Stored items
_ _ _ _
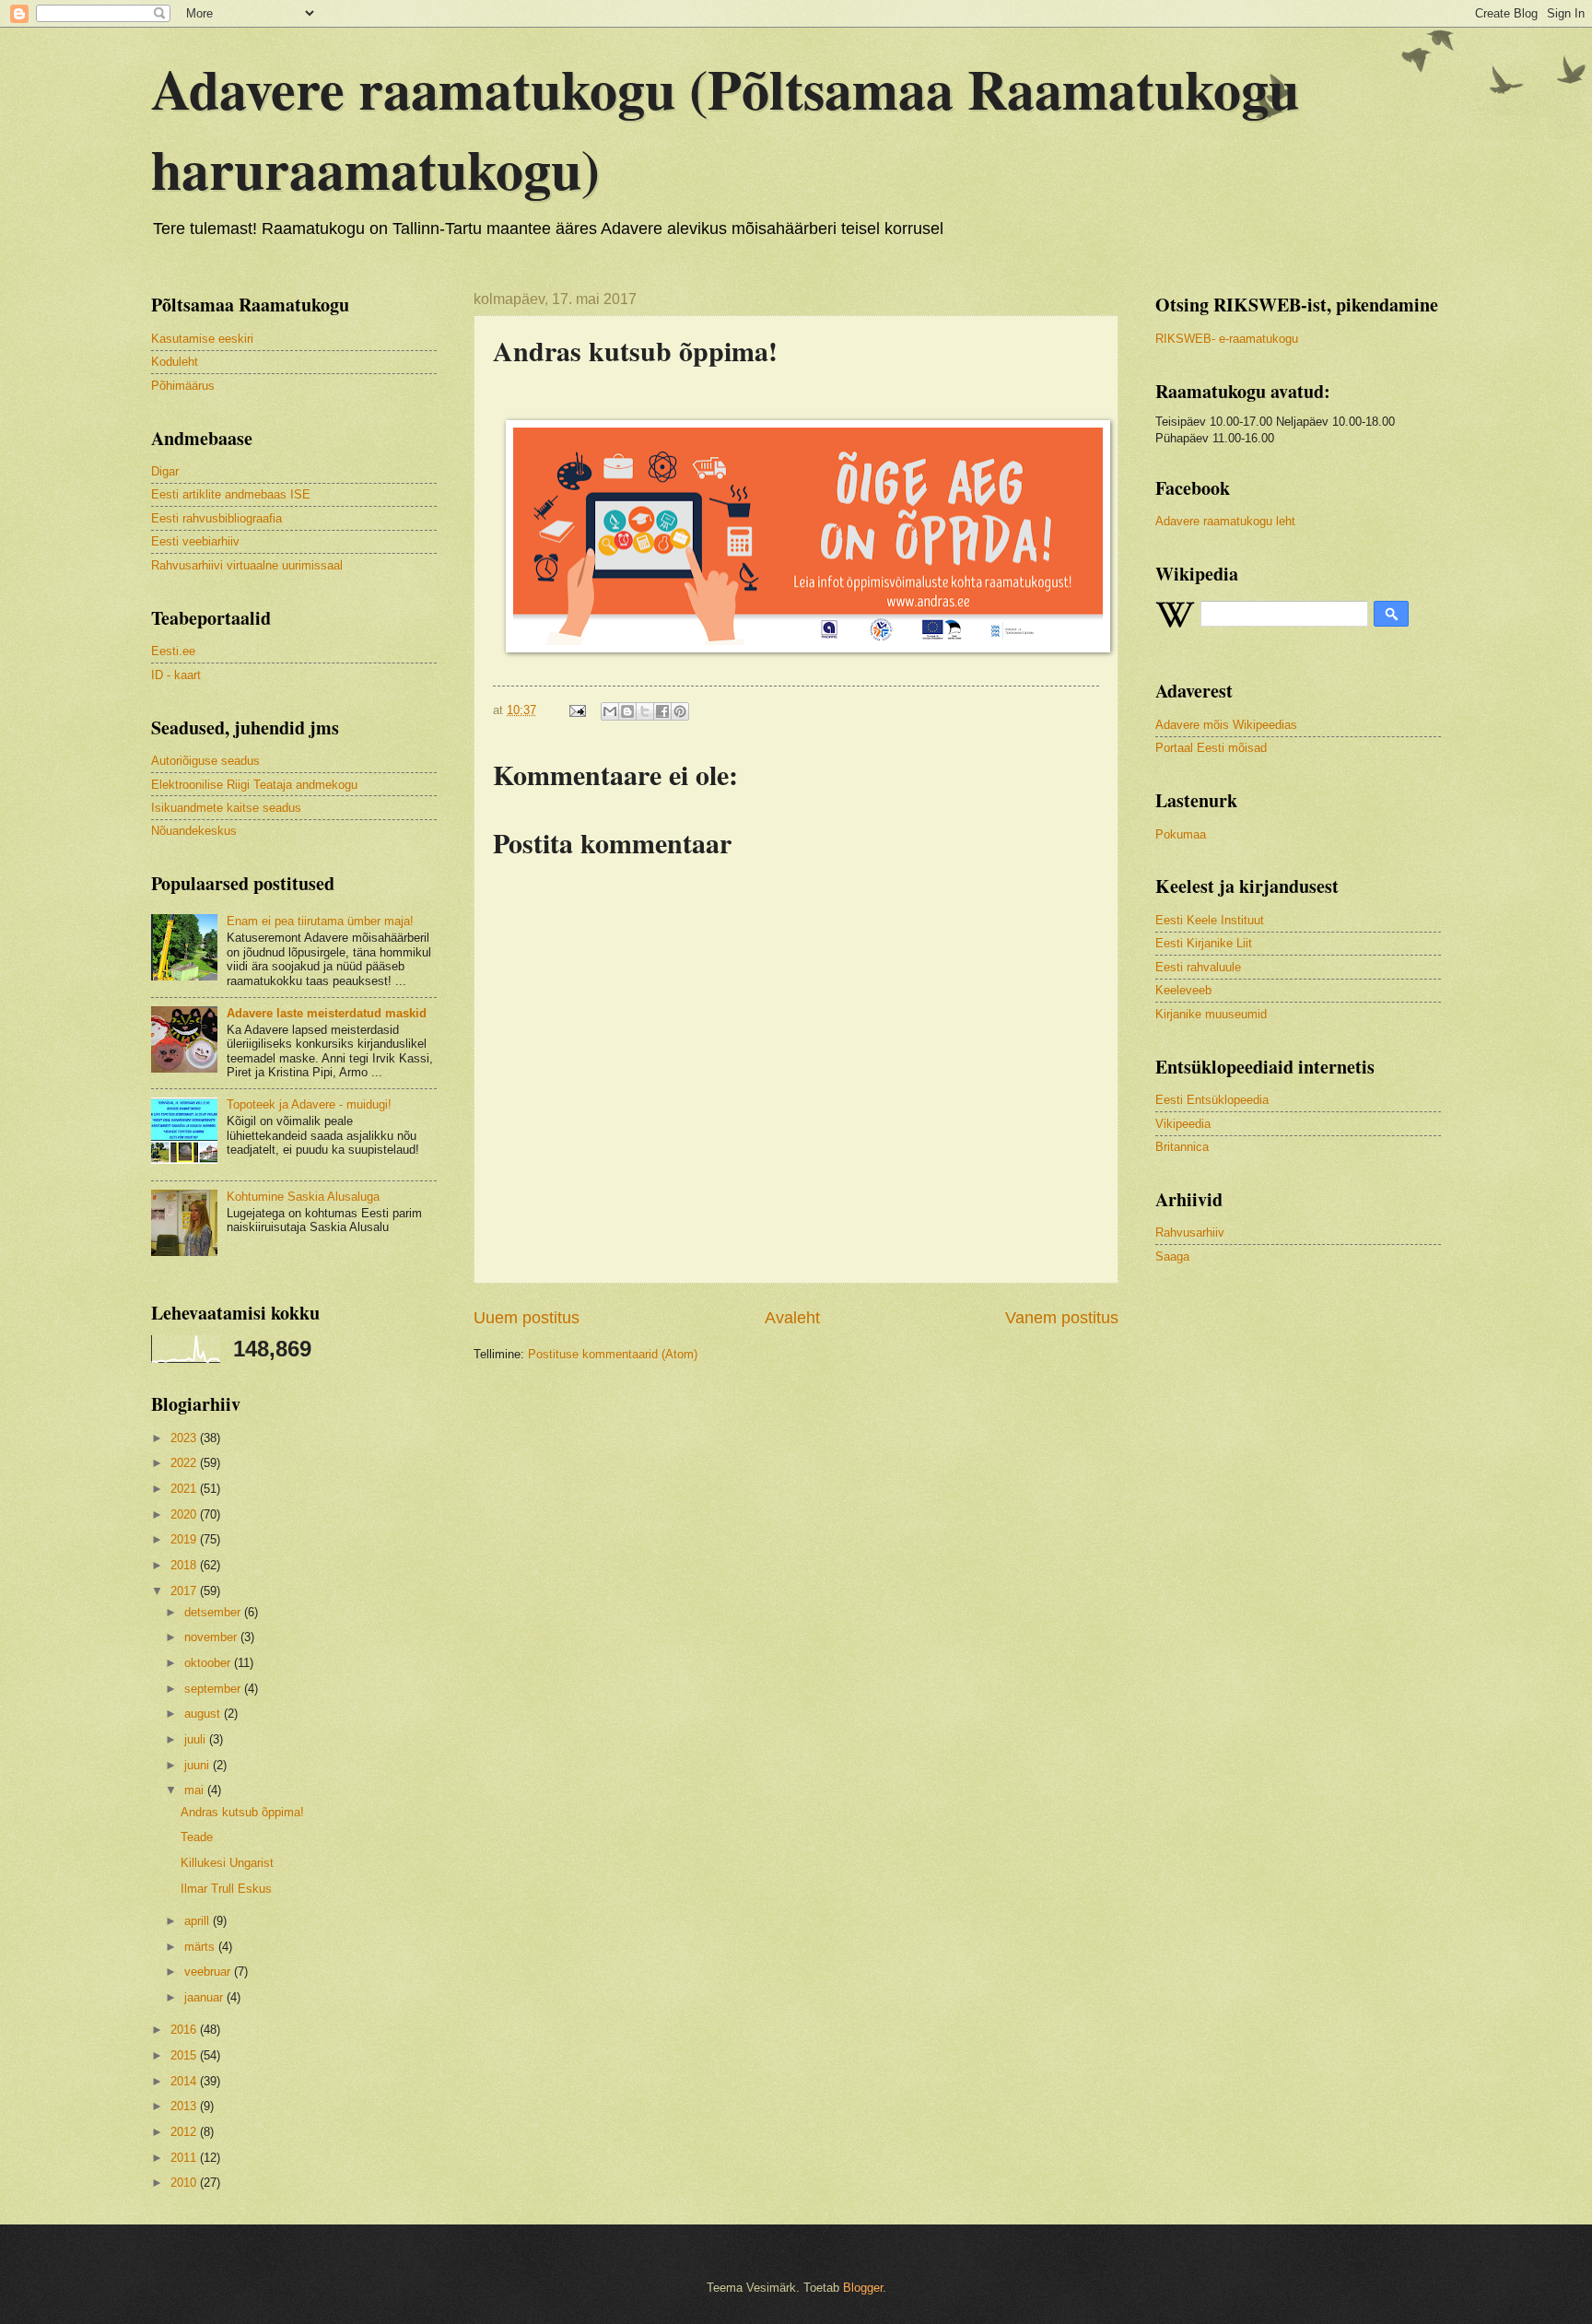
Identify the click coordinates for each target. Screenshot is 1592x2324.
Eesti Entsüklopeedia (1212, 1100)
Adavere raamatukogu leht (1225, 521)
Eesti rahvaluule (1198, 967)
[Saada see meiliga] (610, 711)
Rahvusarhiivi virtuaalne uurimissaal (247, 565)
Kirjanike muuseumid (1211, 1014)
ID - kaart (176, 675)
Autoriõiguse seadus (205, 761)
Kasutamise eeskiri (202, 339)
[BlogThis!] (627, 711)
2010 (185, 2182)
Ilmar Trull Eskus (226, 1889)
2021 (185, 1489)
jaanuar (205, 1997)
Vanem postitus (1061, 1318)
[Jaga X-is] (645, 711)
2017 (185, 1591)
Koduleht (174, 362)
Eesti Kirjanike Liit (1203, 943)
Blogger (863, 2288)
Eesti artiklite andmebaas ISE (230, 494)
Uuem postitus (526, 1318)
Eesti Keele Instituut (1209, 920)
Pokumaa (1180, 834)
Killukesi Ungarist (227, 1863)
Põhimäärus (183, 386)
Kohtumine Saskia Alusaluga (303, 1196)
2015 (185, 2055)
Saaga (1172, 1256)
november (212, 1637)
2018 (185, 1565)
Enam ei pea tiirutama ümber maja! (320, 921)
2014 (185, 2081)
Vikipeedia (1183, 1124)
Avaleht (792, 1318)
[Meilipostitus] (577, 710)
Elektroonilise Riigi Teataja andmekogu (254, 785)
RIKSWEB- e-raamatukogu (1226, 339)
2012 (185, 2132)
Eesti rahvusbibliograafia (216, 518)
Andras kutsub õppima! (242, 1812)
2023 (185, 1438)
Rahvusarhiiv (1189, 1232)
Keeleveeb (1183, 990)
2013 (185, 2106)
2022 (185, 1463)
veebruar (209, 1971)
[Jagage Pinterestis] (680, 711)
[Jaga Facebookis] (662, 711)
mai (195, 1790)
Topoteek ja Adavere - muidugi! (309, 1104)
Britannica (1182, 1147)
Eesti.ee (173, 651)
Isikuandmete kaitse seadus (226, 808)
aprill (198, 1921)
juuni (198, 1765)
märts (201, 1947)
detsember (214, 1612)
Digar (165, 471)
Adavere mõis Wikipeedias (1226, 725)
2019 (185, 1539)
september (214, 1689)
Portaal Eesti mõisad (1211, 748)
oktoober (209, 1663)
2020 (185, 1514)
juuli (196, 1739)
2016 (185, 2029)
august (204, 1713)
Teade (197, 1837)
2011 (185, 2158)
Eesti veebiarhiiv (195, 541)
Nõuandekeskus (194, 831)
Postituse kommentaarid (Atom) (612, 1354)
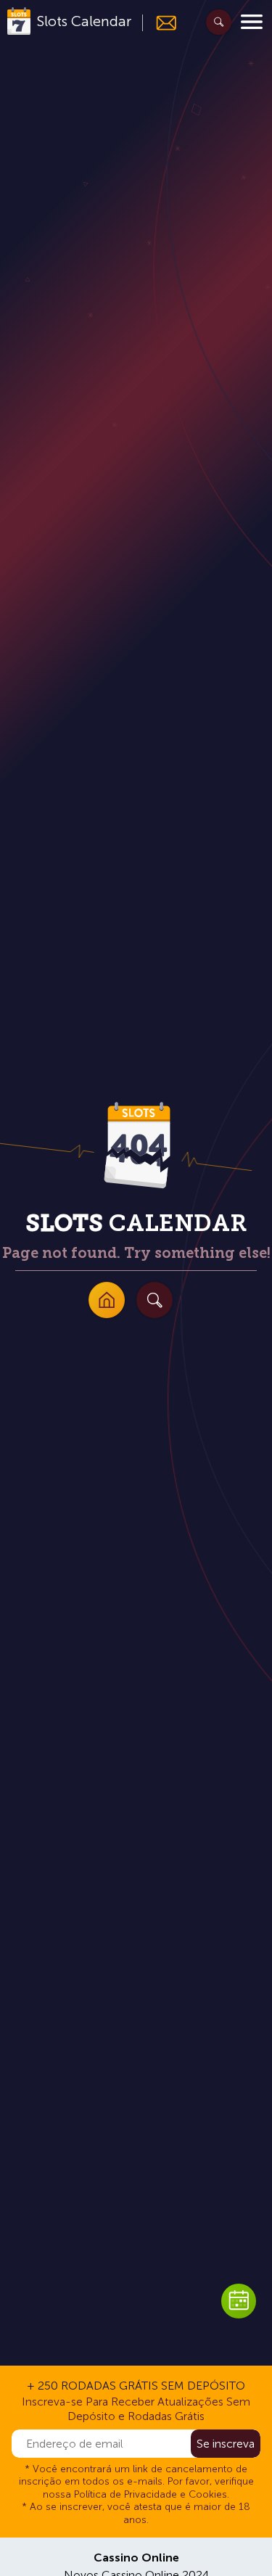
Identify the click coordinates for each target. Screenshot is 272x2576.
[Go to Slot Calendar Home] (106, 1300)
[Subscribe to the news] (160, 23)
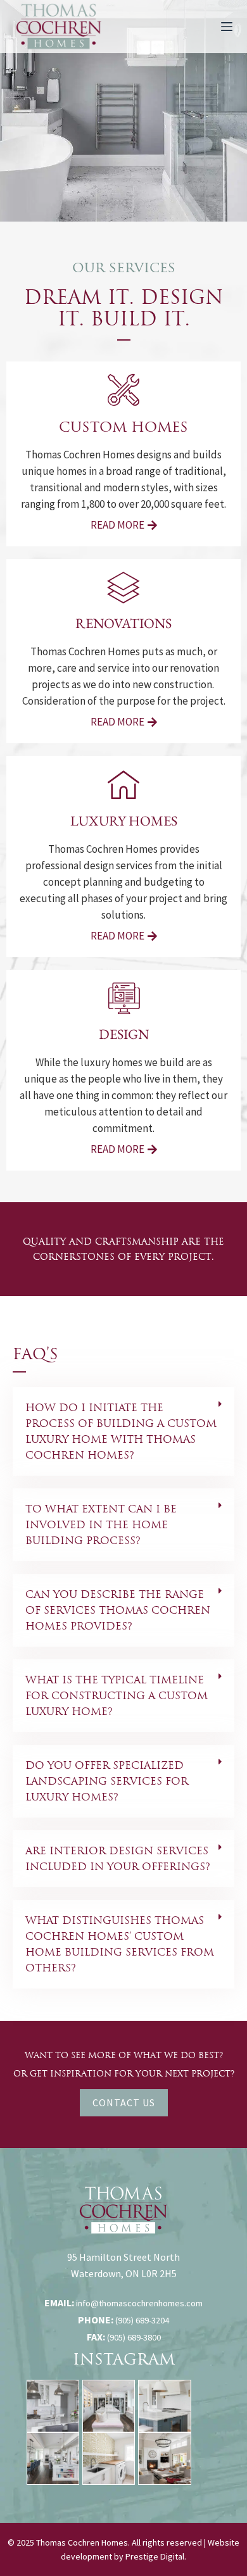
_ _ _ _
WHAT TO WORK ON —
Among the lines above, which ones hold the string "seadus"? Show them.

ANSWER TO THIS TASK —
Autoriõiguse seadus (205, 761)
Isikuandmete kaitse seadus (226, 808)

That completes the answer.